### Exercise
Among the entries below, count the lines where the string "computer" occurs, and give only the number.

Stored data:
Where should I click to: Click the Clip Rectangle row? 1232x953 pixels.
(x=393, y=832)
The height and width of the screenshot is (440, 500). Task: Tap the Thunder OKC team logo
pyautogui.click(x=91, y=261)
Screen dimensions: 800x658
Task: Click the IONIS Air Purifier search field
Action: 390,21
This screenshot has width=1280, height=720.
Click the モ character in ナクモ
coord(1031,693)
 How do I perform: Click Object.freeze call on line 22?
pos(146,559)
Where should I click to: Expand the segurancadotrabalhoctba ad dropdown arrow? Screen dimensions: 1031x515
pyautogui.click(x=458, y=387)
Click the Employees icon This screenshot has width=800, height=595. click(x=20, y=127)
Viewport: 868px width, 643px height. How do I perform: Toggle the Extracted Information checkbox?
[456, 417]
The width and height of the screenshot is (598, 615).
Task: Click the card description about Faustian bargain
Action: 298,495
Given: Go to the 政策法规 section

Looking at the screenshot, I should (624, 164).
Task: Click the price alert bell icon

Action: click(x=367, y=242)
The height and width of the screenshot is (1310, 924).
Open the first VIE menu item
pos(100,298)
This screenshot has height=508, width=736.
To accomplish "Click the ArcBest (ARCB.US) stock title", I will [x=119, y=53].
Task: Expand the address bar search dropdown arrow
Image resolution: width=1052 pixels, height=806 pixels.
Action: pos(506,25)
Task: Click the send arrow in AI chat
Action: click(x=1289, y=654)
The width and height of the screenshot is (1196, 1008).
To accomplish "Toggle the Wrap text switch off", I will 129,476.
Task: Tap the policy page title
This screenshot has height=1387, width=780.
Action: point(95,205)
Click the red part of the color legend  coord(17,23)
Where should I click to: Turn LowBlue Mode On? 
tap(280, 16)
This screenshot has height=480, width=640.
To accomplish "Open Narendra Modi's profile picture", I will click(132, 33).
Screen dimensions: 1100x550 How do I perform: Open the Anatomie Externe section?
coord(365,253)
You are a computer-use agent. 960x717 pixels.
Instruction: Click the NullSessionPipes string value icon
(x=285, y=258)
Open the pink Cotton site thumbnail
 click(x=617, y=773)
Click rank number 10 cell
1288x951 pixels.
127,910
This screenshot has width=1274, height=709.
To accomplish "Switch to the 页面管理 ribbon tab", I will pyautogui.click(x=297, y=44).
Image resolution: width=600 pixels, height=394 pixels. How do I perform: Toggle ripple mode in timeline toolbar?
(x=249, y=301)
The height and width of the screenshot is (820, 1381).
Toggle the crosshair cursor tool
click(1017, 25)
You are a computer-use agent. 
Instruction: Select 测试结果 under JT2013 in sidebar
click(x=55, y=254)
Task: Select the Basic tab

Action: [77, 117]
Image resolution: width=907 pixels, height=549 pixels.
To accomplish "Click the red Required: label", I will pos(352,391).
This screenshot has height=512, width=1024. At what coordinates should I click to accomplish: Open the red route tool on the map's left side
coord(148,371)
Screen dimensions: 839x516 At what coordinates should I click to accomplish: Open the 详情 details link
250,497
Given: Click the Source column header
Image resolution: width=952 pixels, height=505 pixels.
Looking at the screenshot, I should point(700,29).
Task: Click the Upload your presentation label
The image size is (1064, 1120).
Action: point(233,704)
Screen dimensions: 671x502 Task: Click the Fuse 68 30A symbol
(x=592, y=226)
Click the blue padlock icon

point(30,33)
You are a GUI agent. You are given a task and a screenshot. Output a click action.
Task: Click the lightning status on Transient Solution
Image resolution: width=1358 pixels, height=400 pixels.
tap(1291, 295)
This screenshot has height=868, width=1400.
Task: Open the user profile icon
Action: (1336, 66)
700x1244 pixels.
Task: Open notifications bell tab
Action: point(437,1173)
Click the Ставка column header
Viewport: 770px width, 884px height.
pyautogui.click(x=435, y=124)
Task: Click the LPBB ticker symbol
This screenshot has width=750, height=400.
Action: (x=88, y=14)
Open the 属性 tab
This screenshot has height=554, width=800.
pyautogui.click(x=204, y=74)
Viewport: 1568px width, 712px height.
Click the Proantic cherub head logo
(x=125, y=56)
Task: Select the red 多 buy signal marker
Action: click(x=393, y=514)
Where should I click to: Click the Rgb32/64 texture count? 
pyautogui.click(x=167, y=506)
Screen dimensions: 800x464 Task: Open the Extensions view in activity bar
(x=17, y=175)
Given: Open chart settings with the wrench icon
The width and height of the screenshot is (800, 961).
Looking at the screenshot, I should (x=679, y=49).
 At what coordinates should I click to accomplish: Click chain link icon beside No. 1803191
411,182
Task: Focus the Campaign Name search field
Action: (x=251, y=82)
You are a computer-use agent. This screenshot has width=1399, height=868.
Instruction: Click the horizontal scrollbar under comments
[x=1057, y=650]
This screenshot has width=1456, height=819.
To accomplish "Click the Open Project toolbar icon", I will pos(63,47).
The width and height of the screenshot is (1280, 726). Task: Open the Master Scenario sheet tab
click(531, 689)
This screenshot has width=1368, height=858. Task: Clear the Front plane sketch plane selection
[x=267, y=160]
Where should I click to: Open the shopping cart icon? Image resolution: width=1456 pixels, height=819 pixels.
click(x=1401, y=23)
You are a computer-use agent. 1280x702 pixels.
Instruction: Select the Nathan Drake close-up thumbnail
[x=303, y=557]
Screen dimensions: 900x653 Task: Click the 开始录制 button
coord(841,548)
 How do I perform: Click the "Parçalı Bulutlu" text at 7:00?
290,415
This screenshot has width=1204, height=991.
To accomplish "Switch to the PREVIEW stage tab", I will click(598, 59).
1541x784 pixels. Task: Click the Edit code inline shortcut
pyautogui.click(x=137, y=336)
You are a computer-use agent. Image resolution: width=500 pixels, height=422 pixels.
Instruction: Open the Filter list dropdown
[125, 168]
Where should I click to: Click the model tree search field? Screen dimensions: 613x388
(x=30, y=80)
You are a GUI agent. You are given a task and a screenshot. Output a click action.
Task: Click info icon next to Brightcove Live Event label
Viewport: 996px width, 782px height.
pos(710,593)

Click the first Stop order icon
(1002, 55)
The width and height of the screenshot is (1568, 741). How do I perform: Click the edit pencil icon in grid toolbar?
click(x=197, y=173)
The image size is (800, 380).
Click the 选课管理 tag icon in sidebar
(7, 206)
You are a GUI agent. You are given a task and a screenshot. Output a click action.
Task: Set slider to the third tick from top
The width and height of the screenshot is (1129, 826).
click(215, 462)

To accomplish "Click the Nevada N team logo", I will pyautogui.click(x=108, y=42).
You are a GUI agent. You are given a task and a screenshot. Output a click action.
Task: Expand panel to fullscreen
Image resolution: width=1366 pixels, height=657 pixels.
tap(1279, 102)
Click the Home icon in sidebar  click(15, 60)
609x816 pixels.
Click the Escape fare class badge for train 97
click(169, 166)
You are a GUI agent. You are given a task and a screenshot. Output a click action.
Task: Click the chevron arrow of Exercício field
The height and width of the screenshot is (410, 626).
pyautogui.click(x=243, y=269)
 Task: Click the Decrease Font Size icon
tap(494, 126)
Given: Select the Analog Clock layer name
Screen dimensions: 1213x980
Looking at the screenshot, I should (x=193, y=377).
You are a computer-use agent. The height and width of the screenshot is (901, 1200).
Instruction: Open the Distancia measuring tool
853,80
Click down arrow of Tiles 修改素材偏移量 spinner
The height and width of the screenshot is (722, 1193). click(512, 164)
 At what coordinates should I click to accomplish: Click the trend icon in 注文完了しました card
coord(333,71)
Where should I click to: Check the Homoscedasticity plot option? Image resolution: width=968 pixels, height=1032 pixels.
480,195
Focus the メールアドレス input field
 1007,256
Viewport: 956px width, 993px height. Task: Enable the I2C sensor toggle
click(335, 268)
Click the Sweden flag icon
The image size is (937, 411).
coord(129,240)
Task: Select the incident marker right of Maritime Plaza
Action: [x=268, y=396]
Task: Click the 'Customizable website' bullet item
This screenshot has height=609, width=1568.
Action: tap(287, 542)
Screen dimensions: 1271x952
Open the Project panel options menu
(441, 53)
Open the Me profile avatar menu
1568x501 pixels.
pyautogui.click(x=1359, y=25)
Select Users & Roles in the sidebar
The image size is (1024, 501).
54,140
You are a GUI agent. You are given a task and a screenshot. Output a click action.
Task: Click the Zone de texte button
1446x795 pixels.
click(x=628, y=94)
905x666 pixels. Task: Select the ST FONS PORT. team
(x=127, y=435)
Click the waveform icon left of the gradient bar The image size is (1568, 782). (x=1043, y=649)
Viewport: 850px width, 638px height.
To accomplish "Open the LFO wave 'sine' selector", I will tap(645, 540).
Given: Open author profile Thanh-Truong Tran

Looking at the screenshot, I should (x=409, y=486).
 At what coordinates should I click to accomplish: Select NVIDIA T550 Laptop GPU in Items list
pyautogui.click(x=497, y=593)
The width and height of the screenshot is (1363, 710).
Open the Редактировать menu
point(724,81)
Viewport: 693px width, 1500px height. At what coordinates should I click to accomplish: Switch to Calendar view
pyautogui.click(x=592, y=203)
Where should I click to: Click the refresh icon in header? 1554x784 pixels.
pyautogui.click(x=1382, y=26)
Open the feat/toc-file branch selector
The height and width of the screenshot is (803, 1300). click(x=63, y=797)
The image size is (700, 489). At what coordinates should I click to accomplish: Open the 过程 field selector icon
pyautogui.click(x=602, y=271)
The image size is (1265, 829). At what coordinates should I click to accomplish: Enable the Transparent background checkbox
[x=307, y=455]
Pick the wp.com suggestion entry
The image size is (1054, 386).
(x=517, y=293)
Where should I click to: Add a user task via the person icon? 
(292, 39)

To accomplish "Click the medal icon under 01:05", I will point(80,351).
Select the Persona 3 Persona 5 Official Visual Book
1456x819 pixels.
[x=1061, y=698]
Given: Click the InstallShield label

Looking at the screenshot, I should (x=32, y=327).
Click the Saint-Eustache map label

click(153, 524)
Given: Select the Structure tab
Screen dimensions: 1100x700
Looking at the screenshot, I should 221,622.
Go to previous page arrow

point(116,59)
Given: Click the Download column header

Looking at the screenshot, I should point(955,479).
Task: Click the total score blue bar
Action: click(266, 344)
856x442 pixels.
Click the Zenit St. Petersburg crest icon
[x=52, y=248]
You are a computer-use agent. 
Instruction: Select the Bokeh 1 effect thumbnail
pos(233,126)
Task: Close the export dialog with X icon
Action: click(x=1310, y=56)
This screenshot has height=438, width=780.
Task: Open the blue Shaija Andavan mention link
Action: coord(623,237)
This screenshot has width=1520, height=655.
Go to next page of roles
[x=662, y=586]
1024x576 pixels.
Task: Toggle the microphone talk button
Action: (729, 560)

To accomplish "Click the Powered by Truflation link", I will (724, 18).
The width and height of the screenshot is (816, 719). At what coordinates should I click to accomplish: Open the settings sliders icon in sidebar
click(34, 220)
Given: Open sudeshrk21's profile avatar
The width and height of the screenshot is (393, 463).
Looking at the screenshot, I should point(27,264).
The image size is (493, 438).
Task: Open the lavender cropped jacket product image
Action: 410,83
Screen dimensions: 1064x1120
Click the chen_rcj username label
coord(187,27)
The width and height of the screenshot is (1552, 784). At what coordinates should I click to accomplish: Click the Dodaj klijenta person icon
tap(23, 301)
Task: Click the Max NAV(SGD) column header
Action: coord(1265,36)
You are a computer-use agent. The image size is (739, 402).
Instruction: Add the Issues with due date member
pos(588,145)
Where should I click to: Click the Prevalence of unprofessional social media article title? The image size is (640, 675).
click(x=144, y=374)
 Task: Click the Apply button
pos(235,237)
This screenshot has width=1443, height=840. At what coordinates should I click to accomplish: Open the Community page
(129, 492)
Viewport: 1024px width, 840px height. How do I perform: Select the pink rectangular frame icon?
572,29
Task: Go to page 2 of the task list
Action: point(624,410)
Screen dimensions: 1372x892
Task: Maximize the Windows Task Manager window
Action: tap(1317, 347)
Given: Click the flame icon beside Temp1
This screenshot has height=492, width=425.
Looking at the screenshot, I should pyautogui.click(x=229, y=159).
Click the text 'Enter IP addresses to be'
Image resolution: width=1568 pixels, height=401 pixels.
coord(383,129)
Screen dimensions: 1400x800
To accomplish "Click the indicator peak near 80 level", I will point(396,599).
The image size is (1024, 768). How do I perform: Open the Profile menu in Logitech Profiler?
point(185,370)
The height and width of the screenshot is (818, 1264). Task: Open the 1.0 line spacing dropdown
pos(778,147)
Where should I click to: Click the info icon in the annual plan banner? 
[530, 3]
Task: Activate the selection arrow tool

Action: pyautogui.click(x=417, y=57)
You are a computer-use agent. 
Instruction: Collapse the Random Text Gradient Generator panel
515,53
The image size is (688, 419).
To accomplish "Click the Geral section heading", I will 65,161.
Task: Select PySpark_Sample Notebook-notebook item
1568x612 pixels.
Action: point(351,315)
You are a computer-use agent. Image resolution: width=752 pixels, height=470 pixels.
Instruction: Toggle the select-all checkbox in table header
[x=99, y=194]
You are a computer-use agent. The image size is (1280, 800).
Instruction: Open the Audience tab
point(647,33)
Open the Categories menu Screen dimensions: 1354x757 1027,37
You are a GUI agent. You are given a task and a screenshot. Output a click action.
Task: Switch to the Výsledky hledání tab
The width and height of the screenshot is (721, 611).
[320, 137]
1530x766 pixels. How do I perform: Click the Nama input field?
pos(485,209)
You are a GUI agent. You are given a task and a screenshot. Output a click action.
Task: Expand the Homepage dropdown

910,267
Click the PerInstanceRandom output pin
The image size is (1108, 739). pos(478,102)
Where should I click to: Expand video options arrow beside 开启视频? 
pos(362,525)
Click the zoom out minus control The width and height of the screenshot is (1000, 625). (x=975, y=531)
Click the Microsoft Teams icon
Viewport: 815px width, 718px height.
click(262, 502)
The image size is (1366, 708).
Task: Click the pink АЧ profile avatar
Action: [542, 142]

### Response to the task
11